**LIST OF TASKS**
1. In the article on finding the median from a data stream, what is the most calls that will be made to addNum and findMedian?
2. Pick up the article on finding the median from a data stream where it stops, and continue it.

**PASSAGE SHOWN**
Find Median from Data Stream: why two heaps beat a sorted array
The median of a static array is easy: sort it once, index the middle. The interesting constraint here is that numbers arrive one at a time and you have to answer findMedian correctly after every insertion — you never get to see all the numbers upfront. That is what makes this a design problem. The question is not "how do I compute a median" but "what data structure lets me maintain the median cheaply across an unbounded sequence of inserts?"
The constraints narrow the search space before you write a line. num is bounded by -10^5 to 10^5 — no overflow concerns. At most 5 * 10^4 calls total. That last number is the real signal: if you have up to fifty thousand operations and findMedian is called frequently, a solution that sorts the whole array on every query will burn O(n log n) per call and degrade badly. You need something where the cost-per-operation stays bounded as n grows.
The problem
Design a class MedianFinder that supports two operations: addNum(num) adds an integer from a data stream, and findMedian() returns the median of all integers added so far — where the median is the middle value for odd counts, or the average of the two middle values for even counts. Full statement: LeetCode 295.
Constraints:
- -10^5 <= num <= 10^5
- There will be at least one element in the data structure before calling findMedian.
- At most 5 * 10^4 calls will be made to addNum and findMedian.Approach 1: sort on every query
The simplest possible design: collect all numbers in a plain list, sort the list inside findMedian, and read off the middle. No invariant to maintain between calls.
class MedianFinder:
def __init__(self):
self.nums = []
def addNum(self, num: int) -> None:
self.nums.append(num)
def findMedian(self) -> float:
self.nums.sort()
n = len(self.nums)
if n % 2 == 1:
return float(self.nums[n // 2])

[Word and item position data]
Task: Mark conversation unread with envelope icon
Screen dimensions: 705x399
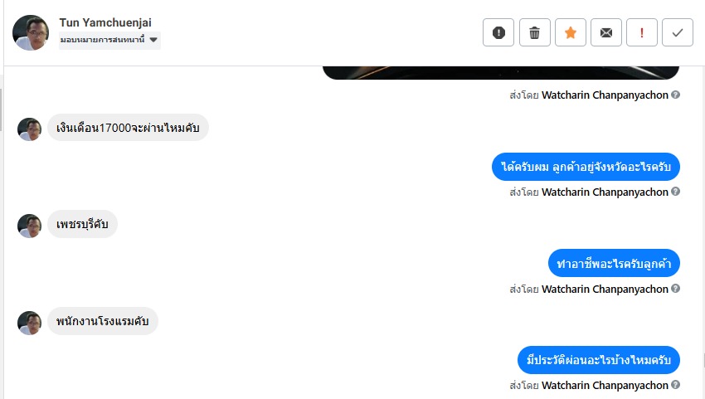Action: point(605,32)
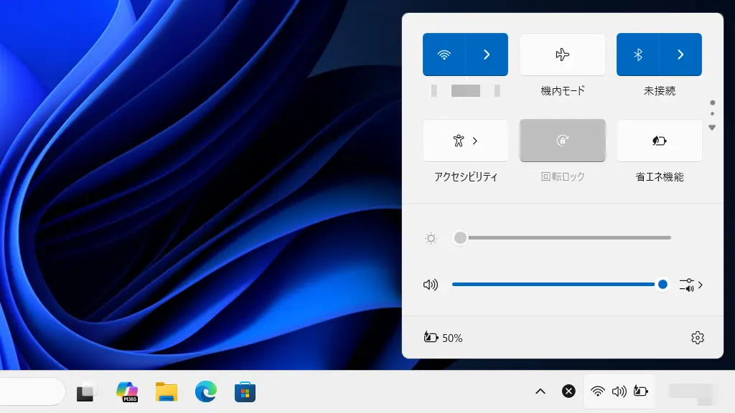Toggle the Wi-Fi quick setting
This screenshot has width=735, height=413.
pyautogui.click(x=444, y=54)
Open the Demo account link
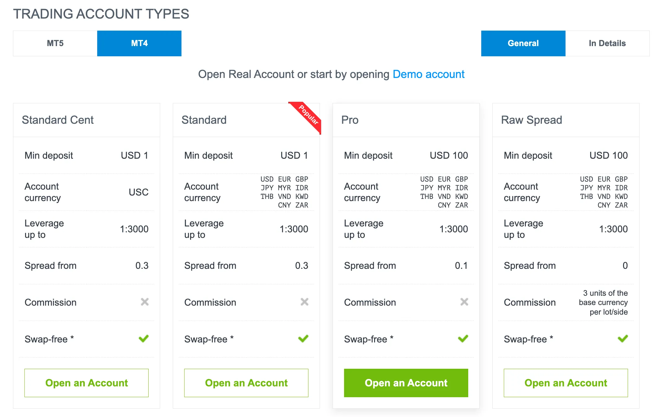 429,74
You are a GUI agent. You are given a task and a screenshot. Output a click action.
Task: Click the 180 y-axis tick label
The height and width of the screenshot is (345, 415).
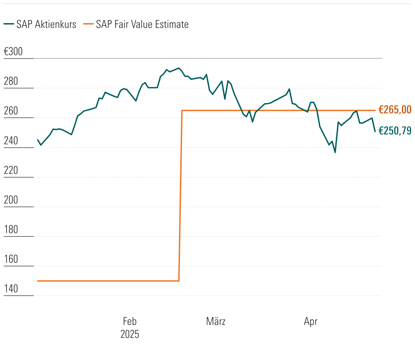11,230
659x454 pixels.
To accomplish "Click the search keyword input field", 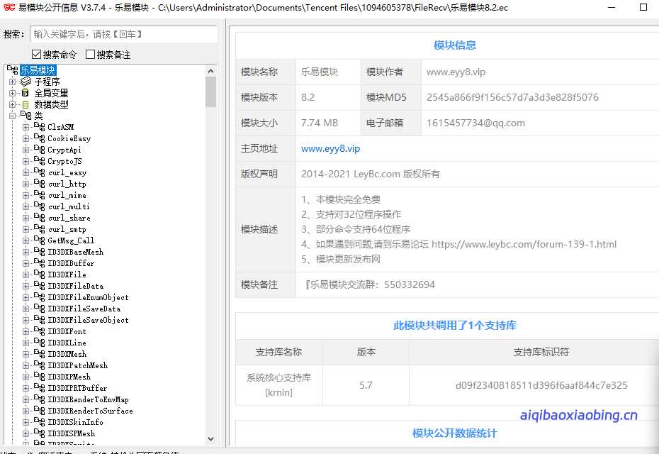I will 124,34.
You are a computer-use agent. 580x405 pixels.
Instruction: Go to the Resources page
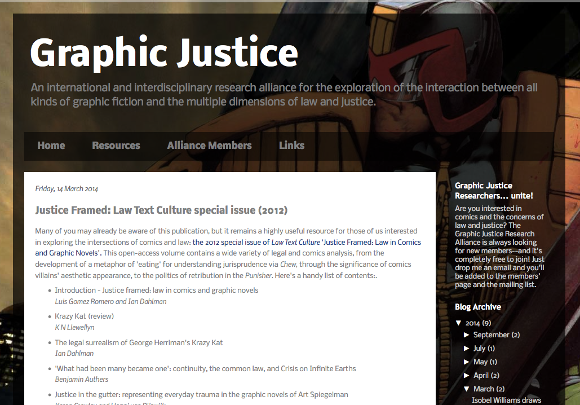[x=116, y=146]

**RESULTS OF THE EXERCISE**
1. At most 5 * 10^4 calls.

2.
return (self.nums[n // 2 - 1] + self.nums[n // 2]) / 2.0public class MedianFinder {
private List<int> nums;
public MedianFinder() {
nums = new List<int>();
}
public void AddNum(int num) {
nums.Add(num);
}
public double FindMedian() {
nums.Sort();
int n = nums.Count;
if (n % 2 == 1) return (double)nums[n / 2];
return (nums[n / 2 - 1] + nums[n / 2]) / 2.0;
}
}addNum is O(1). findMedian is O(n log n) — Python's Timsort, C#'s introsort, both O(n log n) worst case. Space is O(n).
The problem with this is that every call to findMedian re-sorts work already done. You gain nothing from the previous sort. If findMedian is called after every insertion, you end up spending O(n log n) per call and O(n² log n) total for n insertions. With n = 5 * 10^4, that is around 25 billion operations in the worst case — well beyond what will pass in time.
Approach 2: maintain a sorted list, insert in position
The obvious fix: keep the list sorted at all times. Then findMedian is O(1) — just index the middle — and the sort cost moves entirely to addNum.
Binary search finds the correct insertion index in O(log n). The actual array shift after insertion costs O(n) because everything to the right must move. You trade an O(n log n) findMedian for an O(n) addNum, which is better when queries outnumber insertions but still linear per insert.
import bisect
class MedianFinder:
def __init__(self):
self.nums = []
def addNum(self, num: int) -> None:
bisect.insort(self.nums, num)
def findMedian(self) -> float:
n = len(self.nums)
if n % 2 == 1:
return float(self.nums[n // 2])
return (self.nums[n // 2 - 1] + self.nums[n // 2]) / 2.0public class MedianFinder {
private List<int> nums;
public MedianFinder() {
nums = new List<int>();
}
public void AddNum(int num) {
// Binary search for insertion point, then insert to maintain sorted order
int lo = 0, hi = nums.Count;
while (lo < hi) {
int mid = lo + (hi - lo) / 2;
if (nums[mid] < num) lo = mid + 1;
else hi = mid;
}
nums.Insert(lo, num);
}
public double FindMedian() {
int n = nums.Count;
if (n % 2 == 1) return (double)nums[n / 2];
return (nums[n / 2 - 1] + nums[n / 2]) / 2.0;
}
}addNum: O(n) — O(log n) search, O(n) shift. findMedian: O(1). Space: O(n).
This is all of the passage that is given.